## WHAT THIS TASK INVOLVES
Retype the lines below exactly, starting at the line that contains "Click the remote pane parent folder icon" and stopping after the line that contains "tap(63, 68)".

## EXERCISE MATERIAL
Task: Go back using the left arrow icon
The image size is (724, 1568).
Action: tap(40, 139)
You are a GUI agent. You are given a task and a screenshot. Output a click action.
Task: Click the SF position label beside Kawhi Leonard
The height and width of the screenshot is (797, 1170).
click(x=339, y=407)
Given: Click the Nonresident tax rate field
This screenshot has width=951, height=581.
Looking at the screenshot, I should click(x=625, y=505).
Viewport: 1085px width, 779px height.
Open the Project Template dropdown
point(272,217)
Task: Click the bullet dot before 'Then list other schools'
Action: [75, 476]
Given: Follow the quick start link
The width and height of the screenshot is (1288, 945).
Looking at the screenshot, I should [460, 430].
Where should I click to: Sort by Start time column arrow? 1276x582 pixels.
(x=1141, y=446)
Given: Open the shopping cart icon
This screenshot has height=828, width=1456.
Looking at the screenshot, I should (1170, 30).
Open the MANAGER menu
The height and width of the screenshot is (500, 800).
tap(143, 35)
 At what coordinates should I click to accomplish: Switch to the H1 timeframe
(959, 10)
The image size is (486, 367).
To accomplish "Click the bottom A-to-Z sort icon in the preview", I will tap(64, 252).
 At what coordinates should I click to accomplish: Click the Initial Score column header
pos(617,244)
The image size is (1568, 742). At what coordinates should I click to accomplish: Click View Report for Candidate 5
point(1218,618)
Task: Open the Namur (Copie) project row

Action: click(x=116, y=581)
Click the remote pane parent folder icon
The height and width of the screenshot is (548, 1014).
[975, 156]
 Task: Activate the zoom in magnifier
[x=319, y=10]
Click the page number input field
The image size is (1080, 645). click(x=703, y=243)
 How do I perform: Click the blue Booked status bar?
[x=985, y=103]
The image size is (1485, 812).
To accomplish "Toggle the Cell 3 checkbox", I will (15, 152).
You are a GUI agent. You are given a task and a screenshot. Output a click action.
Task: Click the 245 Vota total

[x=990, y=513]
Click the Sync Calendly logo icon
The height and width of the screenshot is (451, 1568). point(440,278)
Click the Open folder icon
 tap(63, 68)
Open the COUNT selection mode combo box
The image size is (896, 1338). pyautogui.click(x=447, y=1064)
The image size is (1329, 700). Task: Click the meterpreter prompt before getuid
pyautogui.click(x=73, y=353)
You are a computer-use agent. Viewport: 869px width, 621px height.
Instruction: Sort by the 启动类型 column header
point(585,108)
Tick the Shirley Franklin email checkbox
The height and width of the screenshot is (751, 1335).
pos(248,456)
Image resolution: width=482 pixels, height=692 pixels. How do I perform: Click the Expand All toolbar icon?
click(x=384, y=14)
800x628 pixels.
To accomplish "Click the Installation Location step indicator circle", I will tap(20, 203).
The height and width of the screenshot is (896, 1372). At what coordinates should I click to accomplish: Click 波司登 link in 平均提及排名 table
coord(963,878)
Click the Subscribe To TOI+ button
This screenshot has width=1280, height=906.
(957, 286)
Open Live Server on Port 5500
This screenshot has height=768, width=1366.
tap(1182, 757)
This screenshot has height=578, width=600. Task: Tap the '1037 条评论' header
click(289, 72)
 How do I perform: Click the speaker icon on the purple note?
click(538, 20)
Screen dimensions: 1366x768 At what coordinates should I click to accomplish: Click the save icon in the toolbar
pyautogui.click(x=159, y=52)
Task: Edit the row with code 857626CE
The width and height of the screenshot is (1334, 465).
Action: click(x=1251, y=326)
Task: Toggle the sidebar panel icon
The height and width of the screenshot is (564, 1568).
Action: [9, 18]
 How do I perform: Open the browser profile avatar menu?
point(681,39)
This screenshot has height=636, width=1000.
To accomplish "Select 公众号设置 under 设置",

## TASK RESPONSE
Click the remote pane parent folder icon
The height and width of the screenshot is (548, 1014).
[975, 156]
 Task: Activate the zoom in magnifier
[x=319, y=10]
Click the page number input field
The image size is (1080, 645). click(x=703, y=243)
 How do I perform: Click the blue Booked status bar?
[x=985, y=103]
The image size is (1485, 812).
To accomplish "Toggle the Cell 3 checkbox", I will (15, 152).
You are a GUI agent. You are given a task and a screenshot. Output a click action.
Task: Click the 245 Vota total

[x=990, y=513]
Click the Sync Calendly logo icon
The height and width of the screenshot is (451, 1568). point(440,278)
Click the Open folder icon
 tap(63, 68)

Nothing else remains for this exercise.